Carattere e personalità dei gatti sono difficili da studiare
Carattere e personalità dei gatti sono difficili da studiare

Per studiare la personalità dei gatti, visto che non sono soggetti particolarmente collaborativi a differenza dei cani, gli scienziati di solito si affidano ai questionari compilati dai padroni. Il problema è che le risposte spesso vengono prese per buone così come sono, senza verificare se siano attendibili. Il contrario di quanto invece ha fatto l'Università di Helsinki, che ha creato un nuovo questionario con 138 punti approfondito e convalidato. Grazie ad esso ha raccolto informazioni su 4300 felini domestici di 26 razze e ha individuato sette tratti principali del loro carattere e del loro comportamento.

Un modo affidabile di raccogliere informazioni

Per garantire l'attendibilità dei dati, i ricercatori hanno fatto ricorso a vari metodi statistici e pratici. Ad esempio, hanno chiesto ai padroni dei gatti di compilare una seconda volta il questionario a distanza di mesi rispetto alla prima volta, oppure lo hanno fatto compilare a un'altra persona che vive nella stessa casa. Le informazioni si sono confermate coerenti, consistenti e utili allo scopo della ricerca.

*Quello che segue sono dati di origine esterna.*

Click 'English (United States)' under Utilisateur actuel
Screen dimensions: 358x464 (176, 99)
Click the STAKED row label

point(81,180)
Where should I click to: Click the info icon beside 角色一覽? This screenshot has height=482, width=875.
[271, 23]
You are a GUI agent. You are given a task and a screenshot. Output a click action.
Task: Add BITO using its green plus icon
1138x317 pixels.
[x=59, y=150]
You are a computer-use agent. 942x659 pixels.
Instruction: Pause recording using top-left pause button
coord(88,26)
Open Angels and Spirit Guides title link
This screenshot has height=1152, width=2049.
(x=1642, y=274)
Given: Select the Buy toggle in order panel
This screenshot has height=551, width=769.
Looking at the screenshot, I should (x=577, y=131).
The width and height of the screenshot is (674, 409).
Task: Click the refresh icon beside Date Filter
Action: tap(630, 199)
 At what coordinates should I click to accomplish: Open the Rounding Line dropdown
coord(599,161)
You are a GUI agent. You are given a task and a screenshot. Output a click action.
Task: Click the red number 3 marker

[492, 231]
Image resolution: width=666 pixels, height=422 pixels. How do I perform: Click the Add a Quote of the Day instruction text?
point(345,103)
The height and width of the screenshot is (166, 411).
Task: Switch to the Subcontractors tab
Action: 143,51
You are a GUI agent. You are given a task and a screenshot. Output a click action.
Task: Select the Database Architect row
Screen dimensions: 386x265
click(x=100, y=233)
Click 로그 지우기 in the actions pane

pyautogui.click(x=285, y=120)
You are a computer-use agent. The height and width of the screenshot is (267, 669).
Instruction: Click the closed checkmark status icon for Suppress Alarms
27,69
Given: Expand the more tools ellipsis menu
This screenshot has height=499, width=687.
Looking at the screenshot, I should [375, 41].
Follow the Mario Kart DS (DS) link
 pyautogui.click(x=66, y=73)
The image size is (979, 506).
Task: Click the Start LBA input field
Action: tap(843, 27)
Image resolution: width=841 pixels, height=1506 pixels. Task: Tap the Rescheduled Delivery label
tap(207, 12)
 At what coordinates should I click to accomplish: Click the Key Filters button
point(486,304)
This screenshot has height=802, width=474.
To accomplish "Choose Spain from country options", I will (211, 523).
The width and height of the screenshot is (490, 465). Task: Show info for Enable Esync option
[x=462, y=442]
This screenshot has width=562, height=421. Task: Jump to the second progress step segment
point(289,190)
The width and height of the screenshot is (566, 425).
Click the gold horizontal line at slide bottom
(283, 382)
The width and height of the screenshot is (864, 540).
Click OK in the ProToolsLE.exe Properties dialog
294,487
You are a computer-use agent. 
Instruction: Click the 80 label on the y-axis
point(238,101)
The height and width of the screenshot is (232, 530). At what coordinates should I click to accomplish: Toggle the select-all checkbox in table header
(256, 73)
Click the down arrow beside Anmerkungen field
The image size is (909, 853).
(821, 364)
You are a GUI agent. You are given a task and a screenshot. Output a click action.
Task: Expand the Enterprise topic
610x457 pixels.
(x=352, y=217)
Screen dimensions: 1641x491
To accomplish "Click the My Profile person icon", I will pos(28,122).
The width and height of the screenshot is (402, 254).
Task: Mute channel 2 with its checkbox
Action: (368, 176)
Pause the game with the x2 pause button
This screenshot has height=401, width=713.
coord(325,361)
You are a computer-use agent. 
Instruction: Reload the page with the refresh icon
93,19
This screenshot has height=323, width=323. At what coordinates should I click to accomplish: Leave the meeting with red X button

I sette tratti della personalità dei gatti

Più o meno presenti e variamente combinati, i sette tratti dedotti dagli studiosi descrivono la personalità e il comportamento dei singoli gatti, ma anche in linea di massima il carattere generale di alcune specie. Nello specifico, i tratti sono:

- vivacità/giocosità
- timorosità
- aggressività verso gli esseri umani
- socievolezza verso gli esseri umani
- socievolezza verso i gatti
- problemi con la lettiera
- eccessiva pulizia e leccatura

Gli ultimi due non sono tratti di personalità veri e propri, ma sono utili indicatori che il gatto sta soffrendo una qualche forma di stress. "La razza più timorosa sono i blu di Russia, mentre gli abissini sono i meno timorosi. I bengala sono i più vivaci, i persiani e gli Exotic Shorthair sono i più passivi. Le specie più inclini a una pulizia eccessiva sono i siamesi e i balinesi, mentre i Turco Van sono quelli che hanno fatto registrare la maggiore aggressività verso gli esseri umani e la minore socievolezza verso i gatti", dice una delle autrici, Salla Mikkola.

Lo studio è stato pubblicato sulla rivista Animals.